Birçok farklı şiddetli çatışmanın yaşandığı günümüzde devletler artık mutlak barışın sağlanamadığına inanmış görünmektedir. Kurulduğu günden beri kendisine küresel barışın sağlanma sorumluluğu tevdi edilmiş Birleşmiş Milletlerin de savaşlara engel olamadığı herkesin şahit olduğu bir meseledir. Savaşların kaçınılmaz oluşu, hatta küresel güçlerin menfaatlerinin devamlılığı için gerekliliği düşüncesi son yıllarda farklı stratejilerin geliştirilmesine neden oldu. Bu durum özellikle gelişmiş devletleri bir dilemma içerisine soktu. Bir taraftan kendi sınırları dışındaki çıkarlarını koruma ve dolayısıyla ülkesine akan zenginliği devam ettirebilme isteği, diğer tarafta ülke dışında güvenli olmayan bölgelerdeki muhtemel çatışma ortamlarına dahil olma zorunluluğu.

Özellikle yakın tarih kendi sınırları dışındaki savaşlarda yüzlerce belki binlerce askerini kaybetmiş ülke örnekleri ile doludur. 11 Eylül sonrası “düşman arama” refleksiyle çıkılan yolda sadece Afganistan’da 2400 Amerikan askeri hayatını kaybetti. Bu durum savaşları kendi sınırlarınız dışında tutabilseniz dahi kayıpların bilançosunun ne kadar yüksek olduğunu göstermektedir. Tam da bu sebepten artık özellikle gelişmiş devletler menfaatlerinden vazgeçmeden ve savaşın maliyetlerini de büyük ölçüde azaltacak yeni bir stratejiyi daha yoğun şekilde uygulamaya koydular. Öyle ki bu yöntemde öngörmüş olduğunuz strateji tutmadığında ve beklediğiniz sonucu alamadığınızda dahi işin içinden kolaylıkla sıyrılma imkânı elde etmiş oluyorsunuz.   

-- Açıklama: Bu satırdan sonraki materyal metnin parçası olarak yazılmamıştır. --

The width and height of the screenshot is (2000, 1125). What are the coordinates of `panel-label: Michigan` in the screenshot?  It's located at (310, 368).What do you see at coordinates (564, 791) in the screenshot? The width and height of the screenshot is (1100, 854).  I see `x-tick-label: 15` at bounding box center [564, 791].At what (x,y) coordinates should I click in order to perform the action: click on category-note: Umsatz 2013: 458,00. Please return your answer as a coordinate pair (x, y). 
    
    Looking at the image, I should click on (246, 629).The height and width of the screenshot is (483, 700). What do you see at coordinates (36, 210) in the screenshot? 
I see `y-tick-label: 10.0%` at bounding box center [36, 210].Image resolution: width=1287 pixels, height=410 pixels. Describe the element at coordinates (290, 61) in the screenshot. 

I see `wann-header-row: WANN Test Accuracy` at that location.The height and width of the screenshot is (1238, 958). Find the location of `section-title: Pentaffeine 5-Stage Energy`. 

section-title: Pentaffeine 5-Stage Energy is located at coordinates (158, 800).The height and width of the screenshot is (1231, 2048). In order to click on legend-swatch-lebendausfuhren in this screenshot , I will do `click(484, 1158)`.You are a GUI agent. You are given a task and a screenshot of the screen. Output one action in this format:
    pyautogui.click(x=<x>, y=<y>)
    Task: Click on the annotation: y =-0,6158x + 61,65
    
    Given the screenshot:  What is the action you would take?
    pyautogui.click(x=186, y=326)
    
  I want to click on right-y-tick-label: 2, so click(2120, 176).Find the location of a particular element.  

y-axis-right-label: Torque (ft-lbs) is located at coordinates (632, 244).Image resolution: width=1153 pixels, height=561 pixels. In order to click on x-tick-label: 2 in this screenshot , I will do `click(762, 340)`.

Günümüzde yaşanan birçok çatışmayı iyi tahlil ettiğimizde iki ya da daha fazla küresel gücün kendi içlerindeki rekabetin o coğrafyadaki tezahürünün izlerini görürüz. Burada bir takım taşeron örgütlerle ve istihbarat birimleriyle kısmi savaşlar organize edilir, muhtelif yöntemlerle amaçlara ulaşılmaya çalışılır. Böylelikle insan kaybı ve maddi zayiat minimize edilir. Ayrıca sınırları dışındaki savaşları organize eden hükümetler bu sayede iç politikadaki muhalif tepkileri de ortadan kaldırmış olurlar. Mesela Vietnam Savaşı üzerinden uzun yıllar geçtiği halde Amerikalılar yaşananların bugün bile özeleştirisini yapmak durumunda kalmışlardır. Oysa bu yeni uygulamalarla hükümetler sorumlu değilmiş gibi gözükür, aldıkları riskleri asgari düzeyde tutarlar. “Vekalet savaşları” olarak da bilinen benzeri yöntemleri sadece gelişmiş devletler değil, aynı zamanda bölgesel güçlerde kullanır. Mesela Yemen’deki silahlı çatışmanın taraflarının İran ve Suudi Arabistan olduğu bilinir.